We recently chatted with Penny about HIV antibody research and its importance in the development of an effective HIV vaccine.
Name: Penny Moore
Position: Reader and SARChI Chair of Virus-Host Dynamics, University of the Witwatersrand and National Institute for Communicable Diseases
Research Interest: The remarkable ways in which viruses direct and misdirect the immune system!
Is a humoral response important in controlling the virus in HIV-infected people? No – although everyone infected with HIV mounts a vigorous humoral immune response, the virus is able to mutate to escape these antibodies. This is true even in those unusual individuals who make broadly cross-neutralizing antibodies that target conserved sites, but have no apparent clinical benefit. However, this is a very different scenario to a vaccine that would elicit such antibodies before infection, and provide sterilizing immunity.

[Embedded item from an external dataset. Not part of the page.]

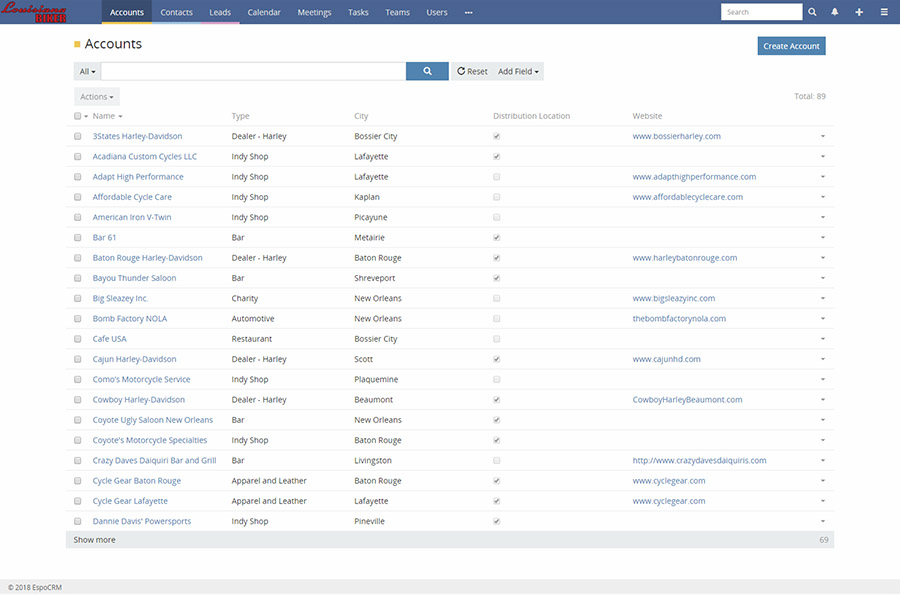Toggle the select-all checkbox in header
Image resolution: width=900 pixels, height=595 pixels.
[x=78, y=116]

How does studying broadly neutralizing antibody lineages and evolution help with HIV immunogen design? Studies of the ontogeny of broadly neutralizing antibodies have provided key insights into how these unusual antibodies develop. For example, we now know that many of these antibodies come from precursors that are very rare, This means that immunogens must be tailored to select for these unusual precursors. We also now know that broadly neutralizing antibodies develop through a constant “arms race” with the virus, with exposure to diverse viral variants ultimately resulting in the maturation of breadth. Understanding how this dynamic interplay between virus and host shapes antibodies provides us with a template for vaccine design, that seeks to coax the immune system along the pathway to breadth.
How has your research contributed to this knowledge? Our studies in the CAPRISA cohorts of infected donors in Kwa-Zulu Natal have allowed us to make significant contributions to understanding how broadly neutralizing antibodies develop. This is only possible because of the enormous commitment of the CAPRISA donors, who have in some cases donated blood every few months for more than a decade, and the dedicated staff who care for them.
What are the latest advances in antibody-based immunogen design research? This is a hugely exciting time in HIV vaccine research. Immunogens specifically designed to select for rare B cell precursors have shown promise in humanized mice and will be tested for immunogenicity in humans in 2017. In parallel there have been huge strides in determining the structure of the HIV envelope trimer in its native, functional form. This opens up new possibilities for using these trimers as the basis of immunogens to elicit broadly neutralizing antibodies.